Ultrasound centre frequency shifts as a novel approach for diagnosing giant cell arteritis

Figures & data

Figure 1. Participant enrolment.

Table 1. Patient characteristics.

	All patients (n = 68)	TAB-positive (n = 25)	TAB-negative (n = 43)
Gender, female/male	53/15 (78/22)	18/7 (72/28)	35/8 (81/19)
Age (years)	73 (52–87)	74 (61–87)	72 (52–84)
GCA treatment with corticosteroids prior to CFS examination and biopsy	58 (85)	22 (88)	36 (84)
Eye complications due to GCA	5 (7)	5 (20)	0 (0)
Systemic hypertension	29 (43)	6 (24)	23 (53)
Diabetes mellitus, type 1 or 2	12 (18)	4 (16)	8 (19)
Previous cardiovascular events	5 (7)	0 (0)	5 (12)
Previous cerebrovascular events	4 (6)	1 (4)	3 (7)
Current or previous smokers	36 (53)	12 (48)	24 (56)

Data are shown as n (%) or mean (range).

TAB, temporal artery biopsy; GCA, giant cell arteritis; CFS, centre frequency shift.

Figure 2. Illustration of the ultrasound scanning set-up used to examine the temporal artery biopsy (TAB). (A) The sample is mounted in a Perspex container filled with balanced saline solution. The artery is then scanned with an ultrasound transducer that is attached to an adjustable arm using a linear stepper motor that moves transversely with a step size of 0.5 mm. (B) The scanning procedure results in a stack of 2D ultrasound images containing B-mode images (short pulse) interleaved with images generated using colour Doppler mode (long pulse). (C) A 3D image is then reconstructed from the slices of the 2D images, and the mean centre frequency shift (CFS) is calculated from the pixels from the whole specimen.

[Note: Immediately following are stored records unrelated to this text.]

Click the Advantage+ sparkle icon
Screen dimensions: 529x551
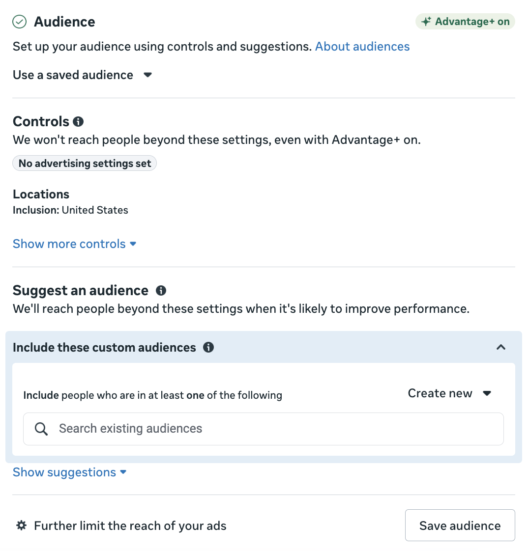[x=426, y=22]
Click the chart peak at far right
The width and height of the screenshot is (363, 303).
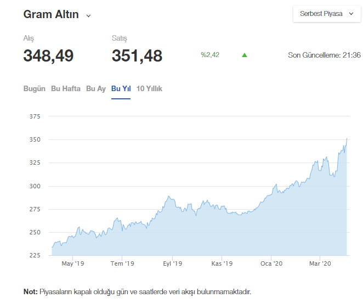347,139
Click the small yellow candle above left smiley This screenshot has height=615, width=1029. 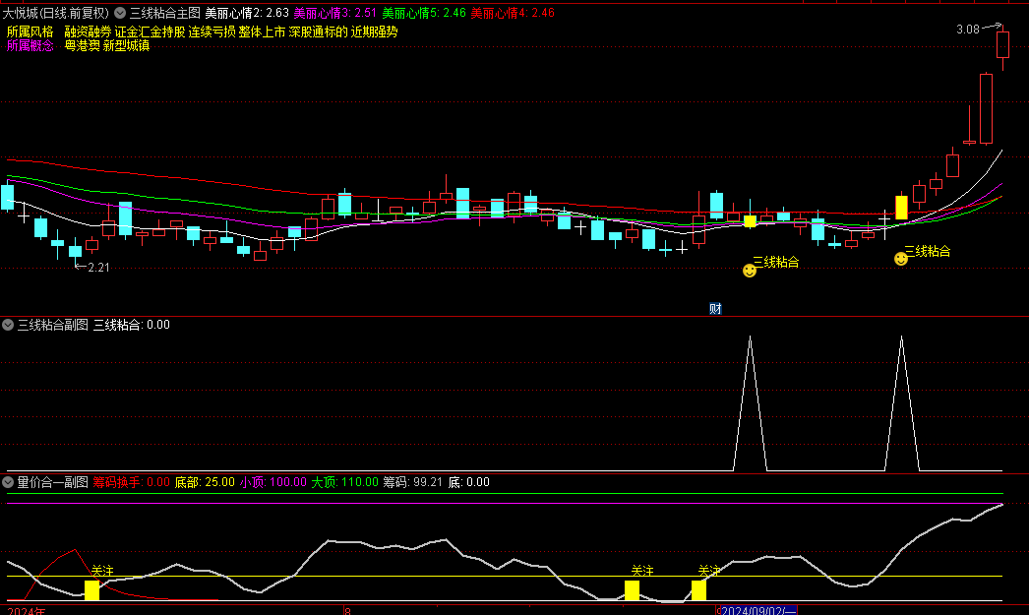coord(750,221)
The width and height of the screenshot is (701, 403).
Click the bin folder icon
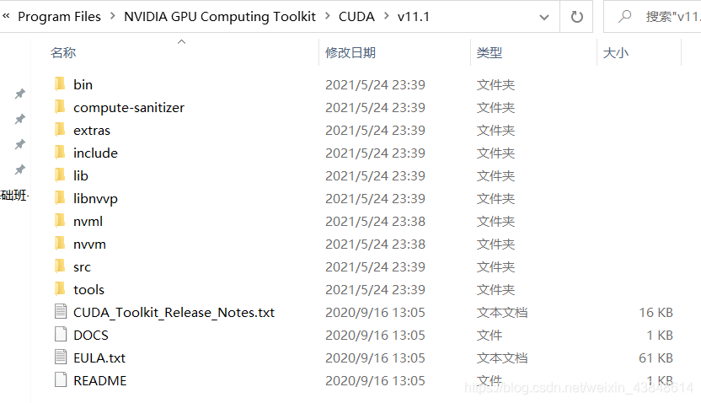point(59,84)
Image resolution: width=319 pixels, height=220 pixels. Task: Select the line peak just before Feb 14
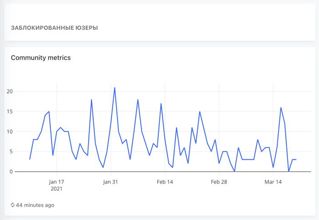[161, 104]
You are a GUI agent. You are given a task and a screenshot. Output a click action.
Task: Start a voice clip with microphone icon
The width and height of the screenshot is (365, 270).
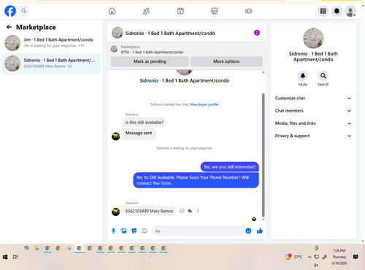pos(113,231)

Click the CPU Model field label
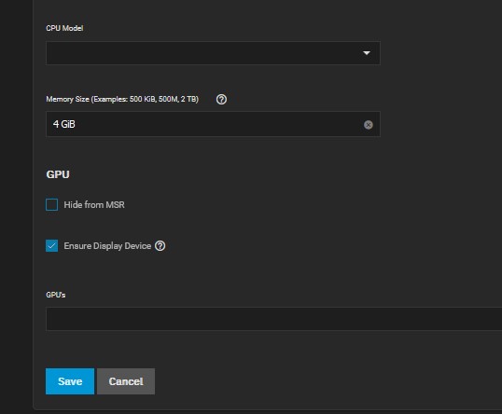point(64,28)
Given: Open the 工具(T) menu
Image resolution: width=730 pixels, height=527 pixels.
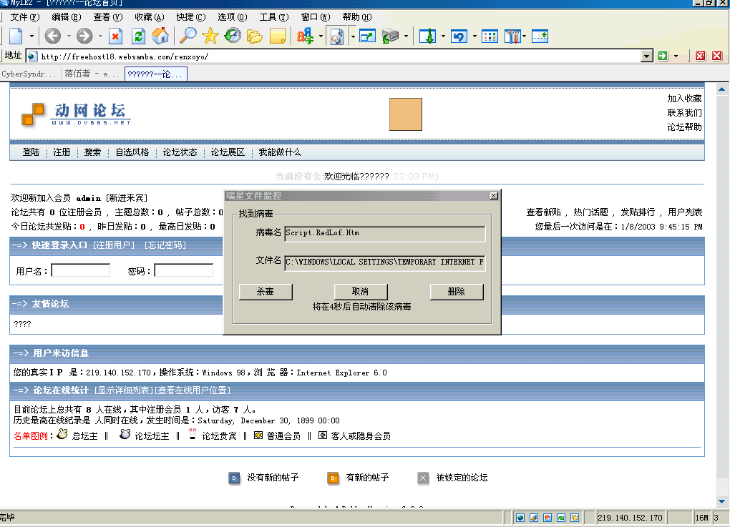Looking at the screenshot, I should pyautogui.click(x=274, y=17).
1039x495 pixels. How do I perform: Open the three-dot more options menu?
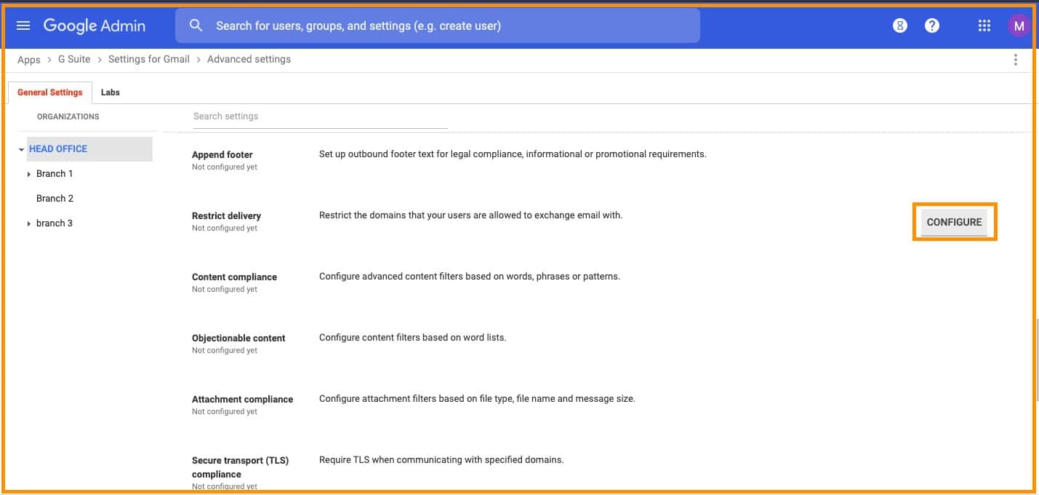[x=1016, y=60]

Figure 3. Illustration of the principle of centre frequency shift (CFS) due to differences in the size of the scatterers in the tissue and pulse wavelength. An ultrasound pulse is transmitted into the tissue, where it is reflected, and the signal is recorded by the transducer. The frequency distribution of the backscattered ultrasound will depend on the size of the scatterers, in relation to the wavelengths, i.e. frequency content, of the pulse. Small scatterers (A and C) will return a greater proportion of high frequencies than large scatterers (B and D). Furthermore, short pulses (A and B) contain more frequencies, leading to a greater CFS than with longer pulses (C and D). The shift in the backscattered centre frequency depends on the size of the microstructures in the tissue, providing an objective measure of the differences between healthy and diseased tissues.

Figure 4. (A) Graph showing the centre frequency shifts (CFS) for temporal artery biopsy TAB-positive and TAB-negative biopsies. Data are presented as mean values with 95% confidence intervals. *Significant difference between the two groups (p < 0.05). (B) Representative examples of CFS images of a TAB-positive (left) and a TAB-negative (right) specimen of the temporal artery. The value of CFS (%) for each pixel is shown as a darker (red) overlay. The scale bar is 0.1 mm.